(Action item):
When the line containing "You are a computer-use" is found in the data below, give it again along with every later line, exactly; drop the pictures.

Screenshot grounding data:
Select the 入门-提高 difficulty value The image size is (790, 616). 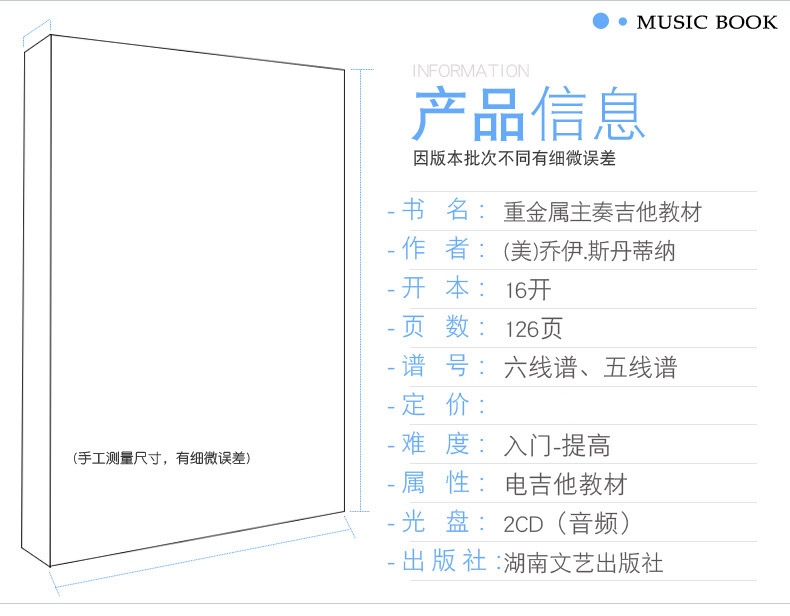[x=557, y=445]
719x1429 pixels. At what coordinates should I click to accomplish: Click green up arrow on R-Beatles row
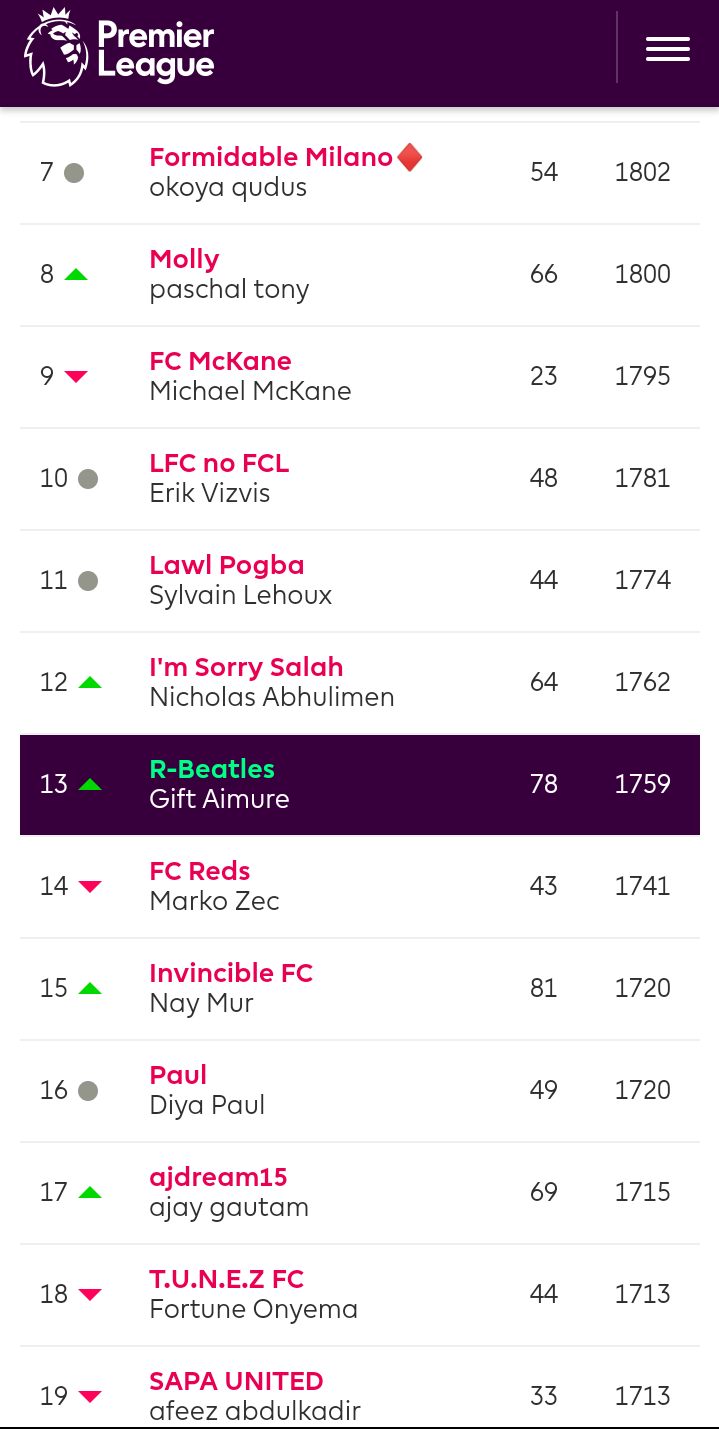(90, 784)
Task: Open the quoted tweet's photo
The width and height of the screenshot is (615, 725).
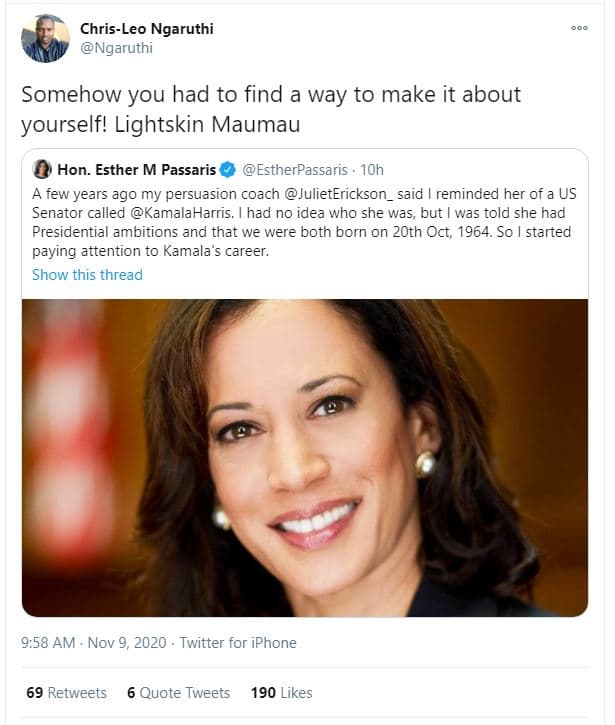Action: (304, 456)

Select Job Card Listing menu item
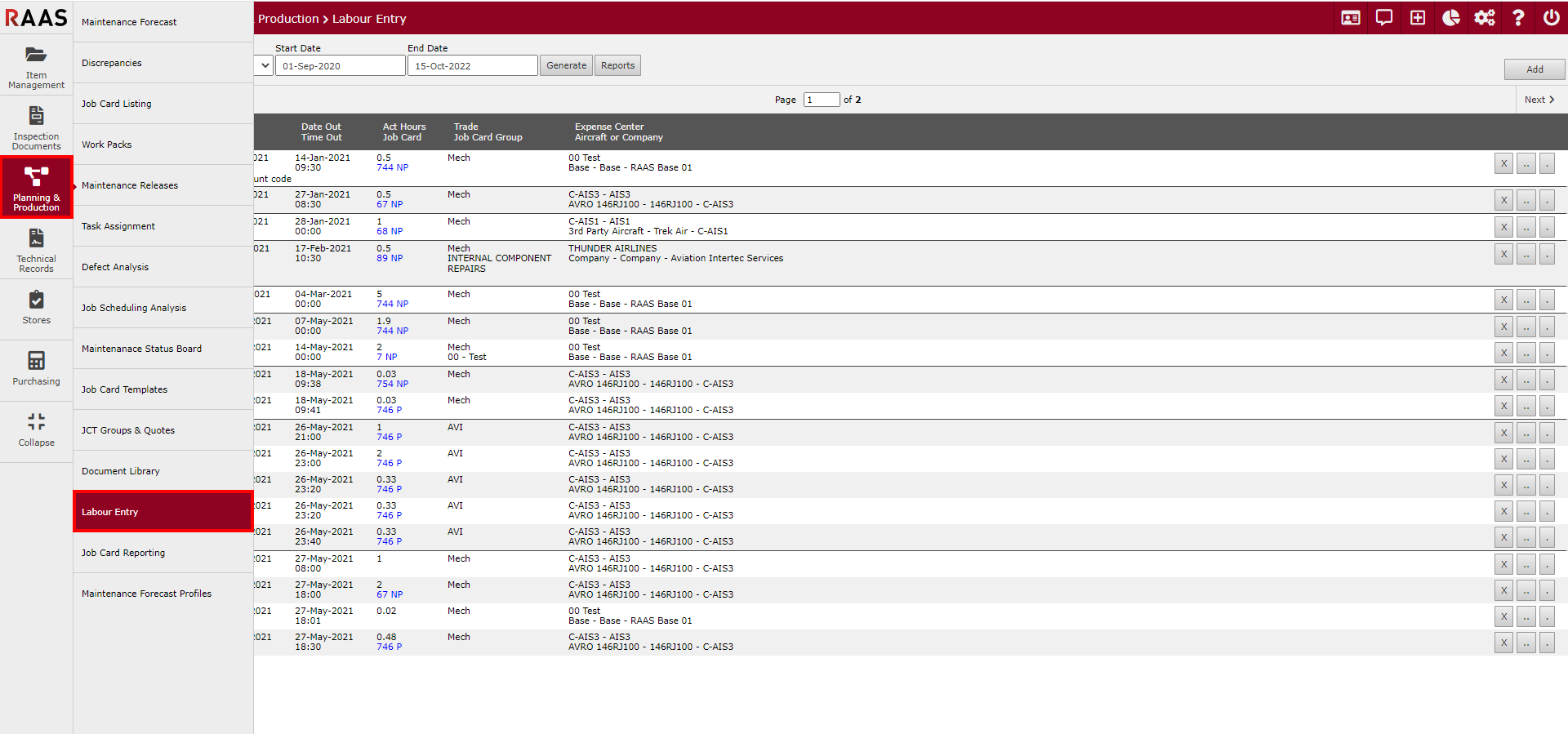[116, 104]
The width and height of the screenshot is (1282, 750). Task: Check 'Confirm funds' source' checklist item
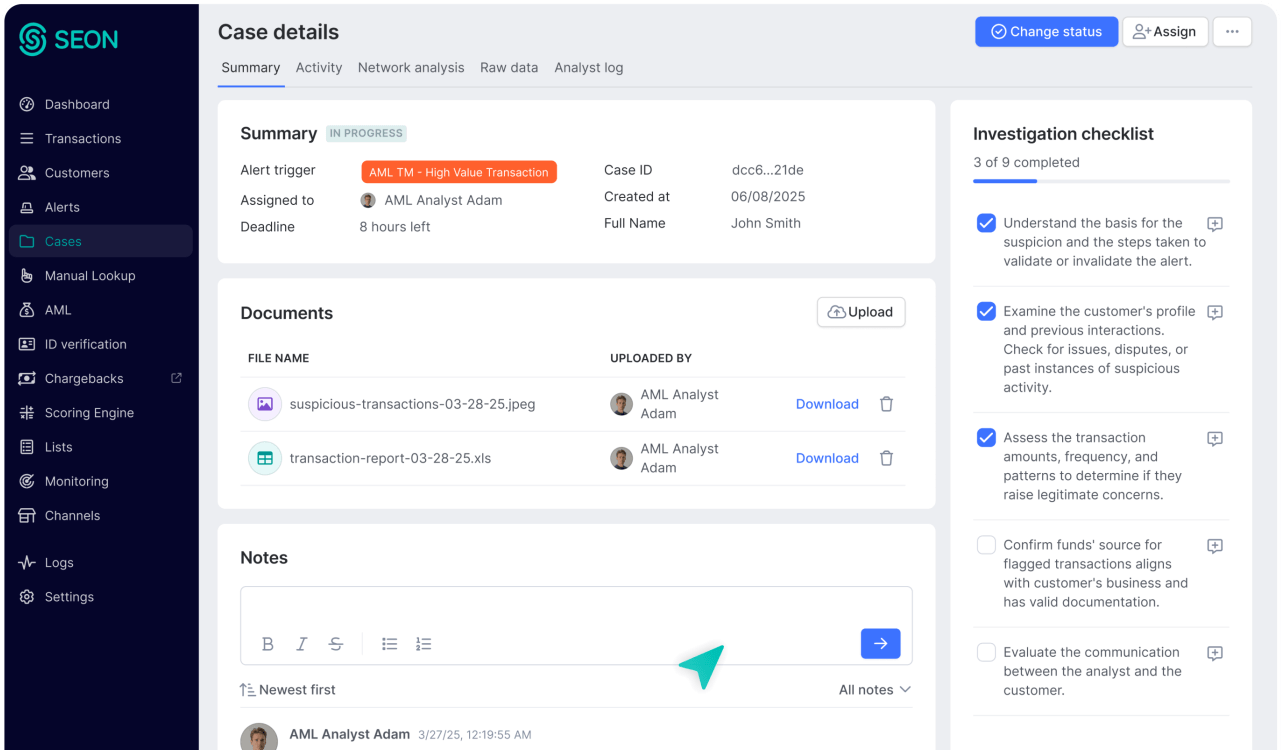[x=986, y=545]
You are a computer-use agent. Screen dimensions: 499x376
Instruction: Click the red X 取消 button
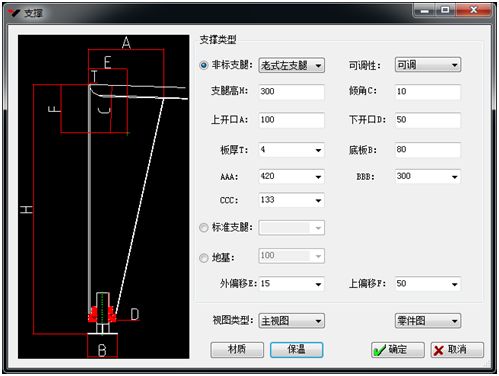pos(457,350)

(Task result):
You are a computer-use agent. Screen dimensions: 499x376
Instruction: Click the red X 取消 button
pos(457,350)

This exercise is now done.